- Written exercise:
Convert the data, from its first line through the line containing "pyautogui.click(x=692, y=84)", into a JSON list of strings with one string per line and no blank lines. Leave the pictures out.

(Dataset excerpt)
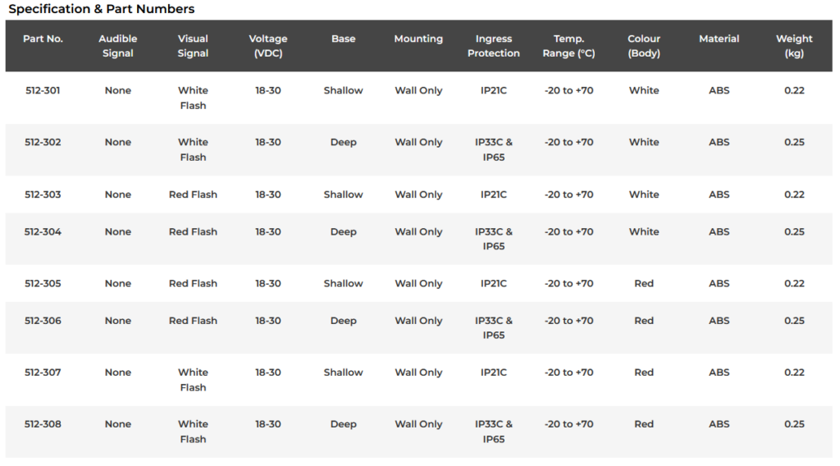Click part number 512-305
This screenshot has height=466, width=840.
click(x=43, y=283)
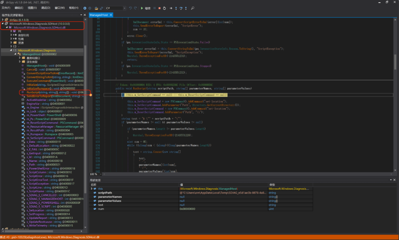Click the red Stop debugging icon
The height and width of the screenshot is (240, 399).
pyautogui.click(x=159, y=8)
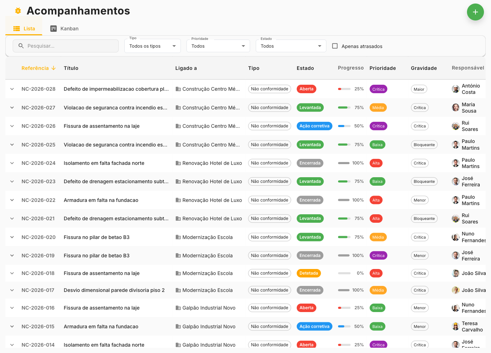
Task: Click the Pesquisar search input field
Action: tap(65, 46)
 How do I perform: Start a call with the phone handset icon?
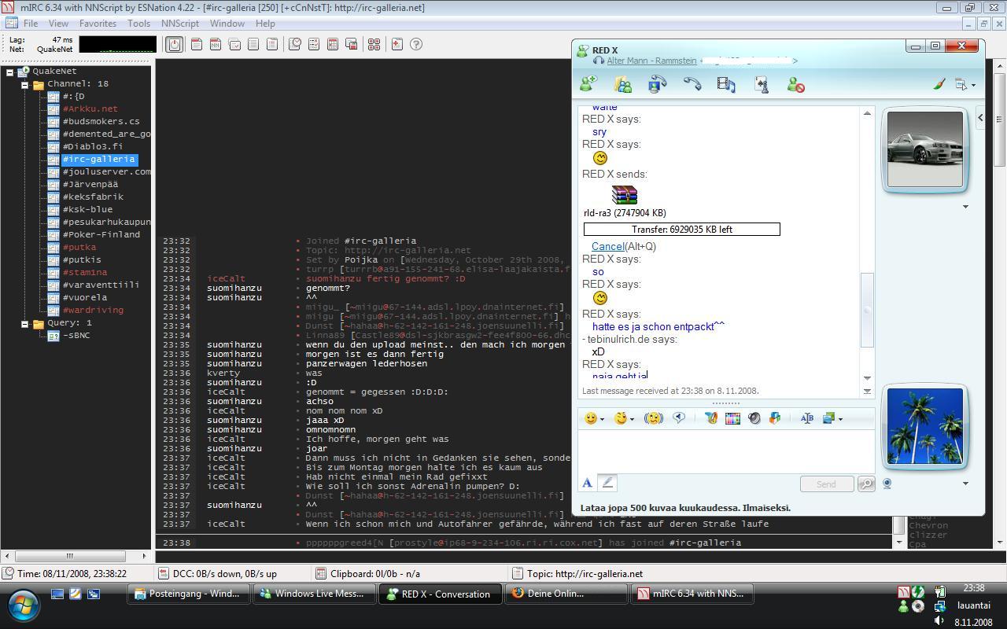pyautogui.click(x=692, y=84)
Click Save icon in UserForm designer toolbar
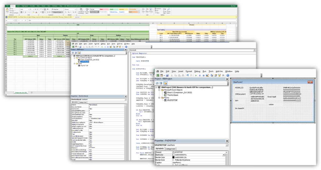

- Final result:
[
  "Click part number 512-305",
  "This screenshot has height=466, width=840.",
  "click(x=43, y=283)",
  "Click the red Stop debugging icon",
  "The height and width of the screenshot is (240, 399).",
  "pyautogui.click(x=159, y=8)",
  "Task: Click the Pesquisar search input field",
  "Action: tap(65, 46)",
  " How do I perform: Start a call with the phone handset icon?",
  "pyautogui.click(x=692, y=84)"
]